▶ INSTRUCTIONS TO FOLLOW:
Give the records below again in full, exactly as written, but without any images.

▶ THE INPUT:
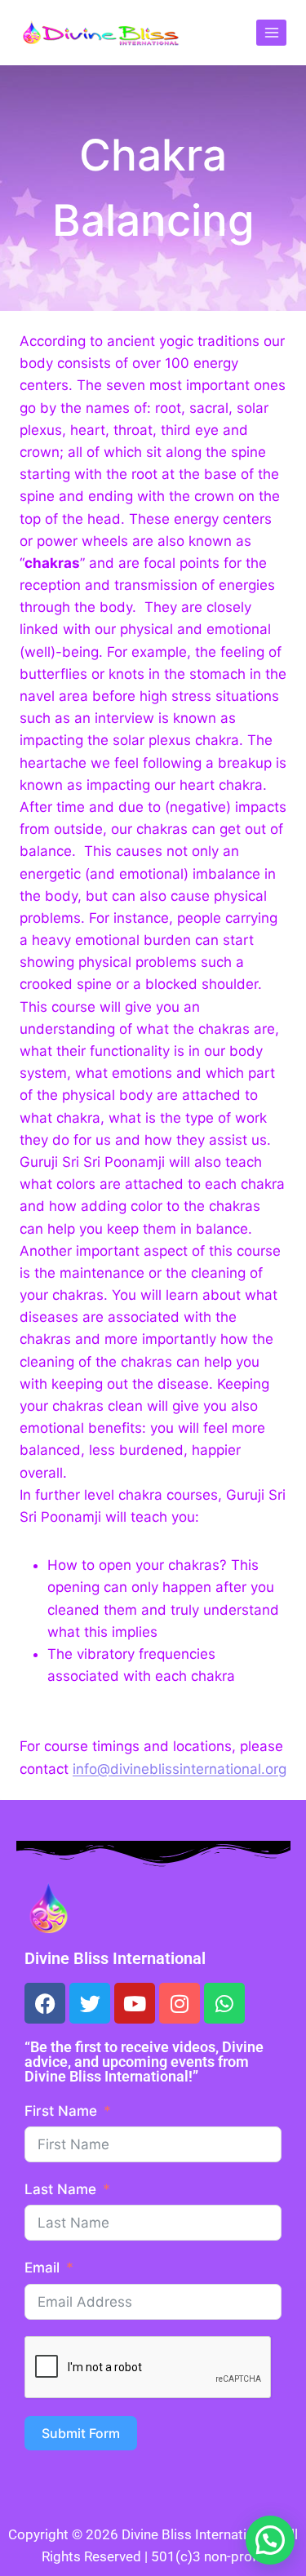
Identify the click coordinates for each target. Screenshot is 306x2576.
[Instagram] (179, 2003)
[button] (270, 2540)
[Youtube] (134, 2003)
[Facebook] (44, 2003)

▶ COMPLETED TASK:
Identify the click coordinates for each target. Screenshot is 306x2576.
[Instagram] (179, 2003)
[button] (270, 2540)
[Youtube] (134, 2003)
[Facebook] (44, 2003)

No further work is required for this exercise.